Farmers in Australia dance in street in first heavy downpours after three years of drought

But with many facing bankruptcy, the rain may be too late to save this year’s grain harvest

Jane Dalton@JournoJane
Monday 04 November 2019 15:54
One farmer was so overjoyed he ran outside in just his underpants and a hat
One farmer was so overjoyed he ran outside in just his underpants and a hat

Farmers in Australia have been dancing in the rain to celebrate heavy downpour amid a record-breaking drought.

The heaviest rains in years have fallen across parts of the east coast, easing the desperate conditions that have gripped the southeast for three years and left many farmers facing ruin.

As pastures turned increasingly brown and parched, ranchers have been forced to buy expensive feed grains to keep their herds alive.

Fires have spread more rapidly in wildlife habitats in the east of the country because of the drought, and fish have died as rivers have been affected.

But after downpours at the weekend, one farmer was seen running into the street celebrating in just a hat and his underwear.

Another was filmed diving into a flood and swimming.

“This much-needed rain will certainly bring some much-needed relief and smiles across the country,” said Oliver Gordon, who lives in Bourke, 500 miles northwest of Sydney.
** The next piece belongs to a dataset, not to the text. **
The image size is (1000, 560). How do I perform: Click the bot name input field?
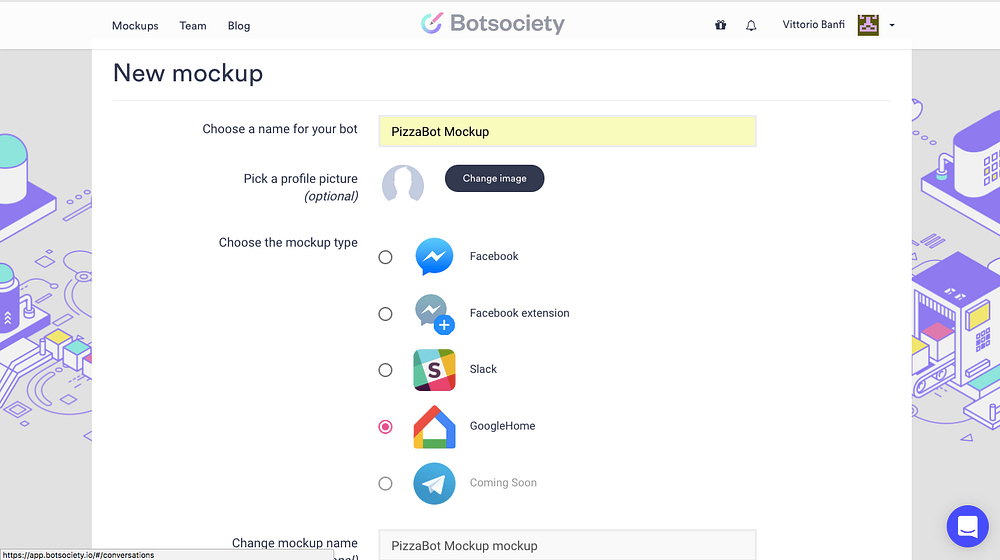[567, 131]
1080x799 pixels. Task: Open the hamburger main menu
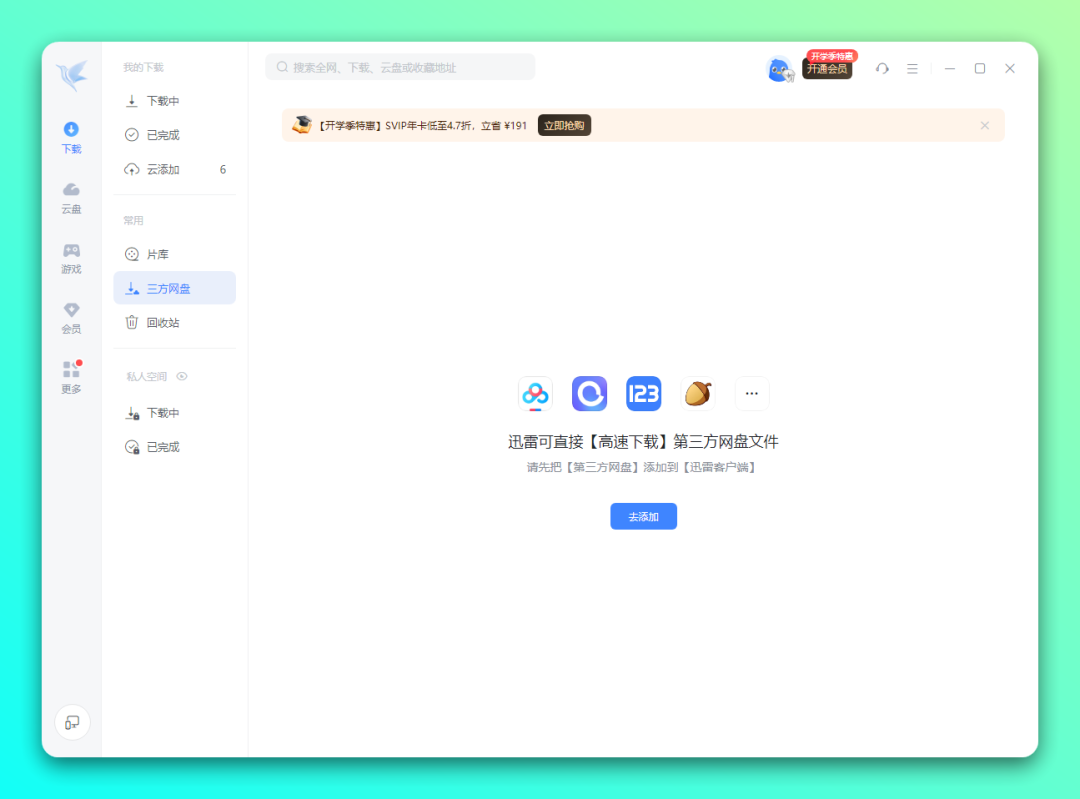click(x=912, y=68)
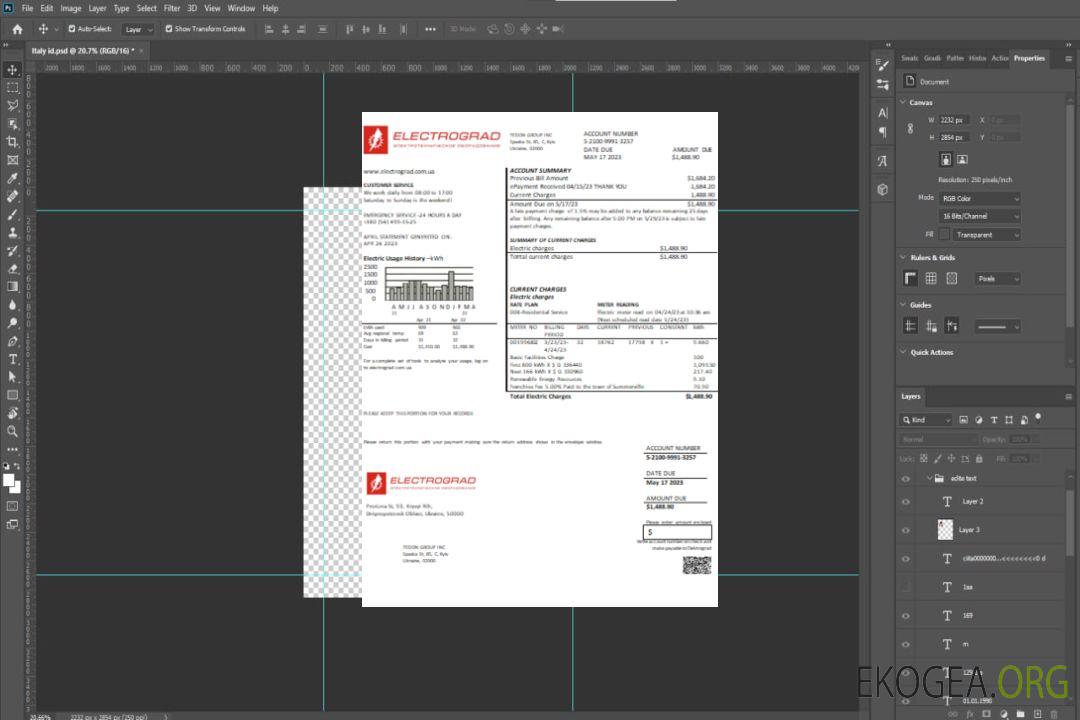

Her father, Andrew was among those seen in videos on social media wading through waterlogged fields and rolling in water.

But experts say more rain will be needed to break the drought.

They say the rain may have come too late to save this year’s grain harvest, due to begin within weeks, although the water will help cattle and other livestock.

Michael McCormack, Australia’s deputy prime minister, warned that the impact of the drought would be likely to continue for years.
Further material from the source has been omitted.